Iran. Viaggio di Antonio Mario Costa (Unodc)
Le iniziative per combattere il flusso di stupefacenti proveniente dall'Afghanistan e la diffusione dell'Aids sono gli argomenti al centro di una serie di incontri avviati oggi a Teheran da Antonio Mario Costa, direttore dell'ufficio dell'Onu per il controllo del traffico di droga (Unodc), con sede a Vienna.Il presidente iraniano Mohammad Khatami, incontrando Costa, ha lamentato che l'attuale situazione politica mondiale induca la comunita' internazionale a ''trascurare calamita' quali la droga e l'Aids, che sono piu' distruttive della guerra''. Soltanto in Iran, ha detto Khatami, 3.500 uomini delle forze di sicurezza sono rimasti uccisi in scontri con trafficanti di droga dalla rivoluzione del 1979.
Costa ha detto che tra gli obiettivi primari dell'Unodc, che ha aperto un ufficio in Afghanistan, vi e' la sostituzione delle coltivazioni di oppio in quel Paese, che detiene i tre quarti della produzione dello stupefacente a livello mondiale, e ha aggiunto di sperare in una efficace collaborazione dell'Iran nella sorveglianza dei confini con il vicino Paese.
Costa, che oggi ha incontrato, oltre a Khatami, il ministro degli Esteri Kamal Kharrazi e il capo dell'apparato giudiziario, Mahmud Hashemi Shahrudi, ha in programma martedi' una trasferta a Zahedan, citta' nel sud-est dell'Iran, vicino ai confini con Afghanistan e Pakistan, sui quali si rechera' per una ricognizione con le autorita' locali.
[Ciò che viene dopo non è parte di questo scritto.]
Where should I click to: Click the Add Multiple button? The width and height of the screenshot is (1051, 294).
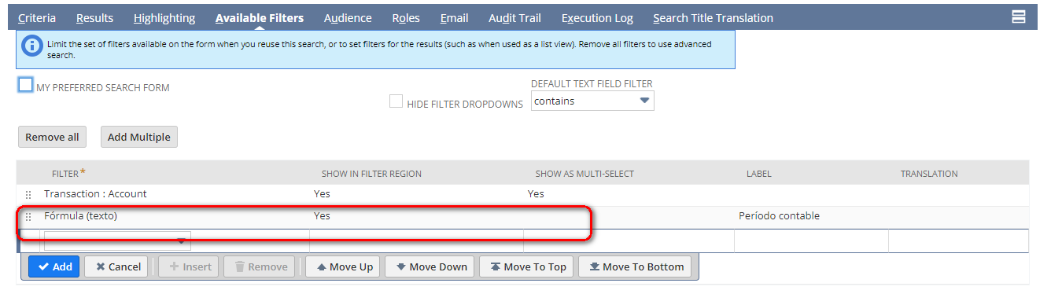[139, 137]
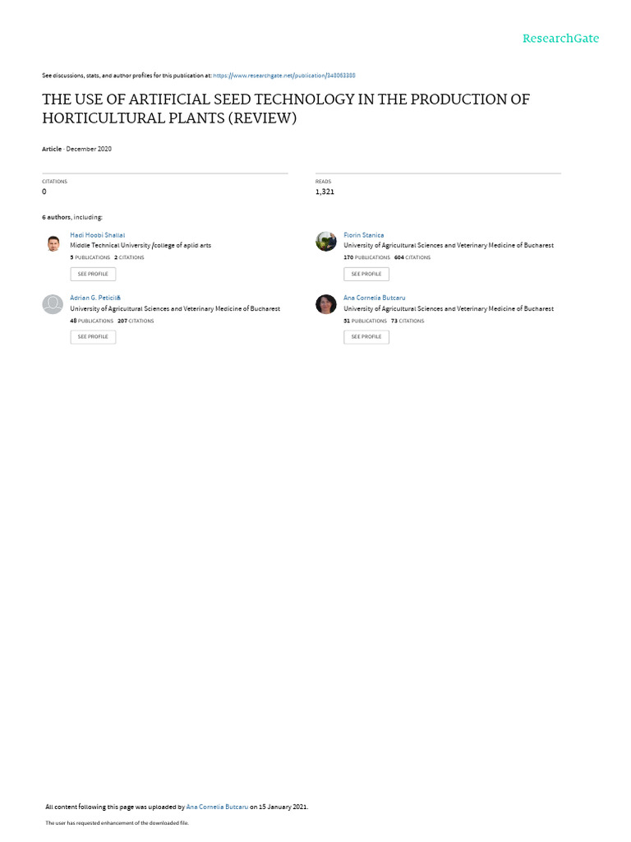Open Hadi Hoobi Shallal's author name link
The image size is (631, 842).
(97, 235)

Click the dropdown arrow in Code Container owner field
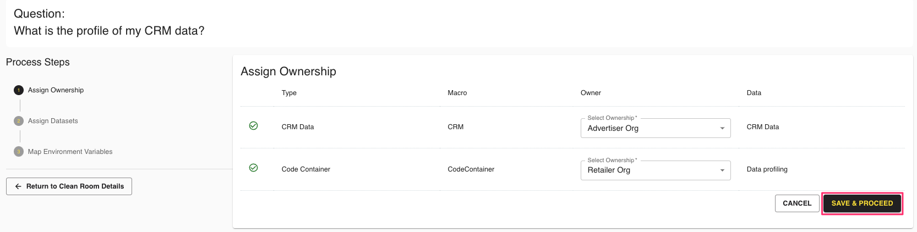point(722,170)
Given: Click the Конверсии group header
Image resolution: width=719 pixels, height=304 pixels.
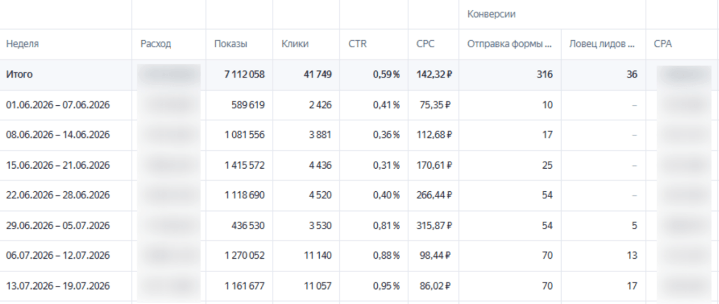Looking at the screenshot, I should pyautogui.click(x=491, y=15).
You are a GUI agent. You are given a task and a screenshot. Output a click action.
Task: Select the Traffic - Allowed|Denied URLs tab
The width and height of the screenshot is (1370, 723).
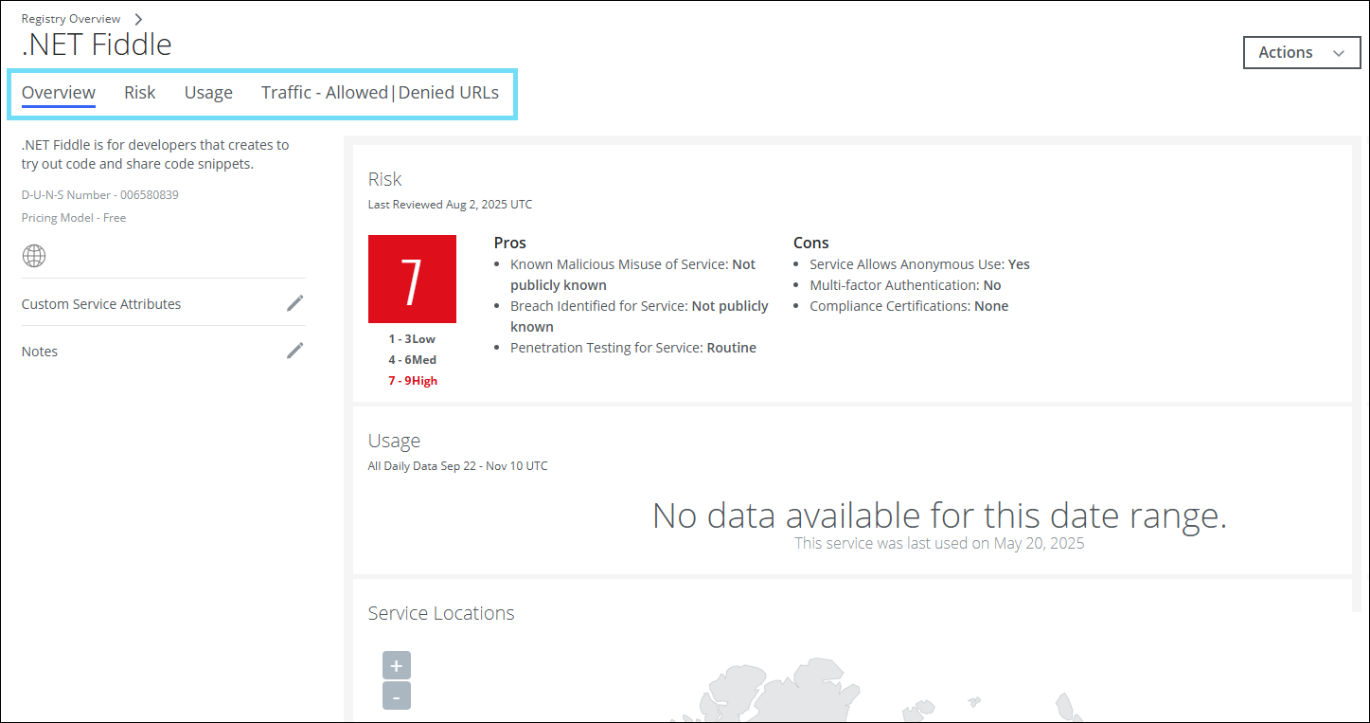[x=380, y=93]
In Afghanistan per quest'anno si prevede una produzione di 3.600 tonnellate di oppio, con un aumento dell'otto per cento rispetto al 2002. Gli ettari coltivati a papavero sono circa 80mila, e si calcola che lo stupefacente produca il 23 per cento dell'intero prodotto interno lordo del Paese, che e' di 4,4 miliardi di dollari.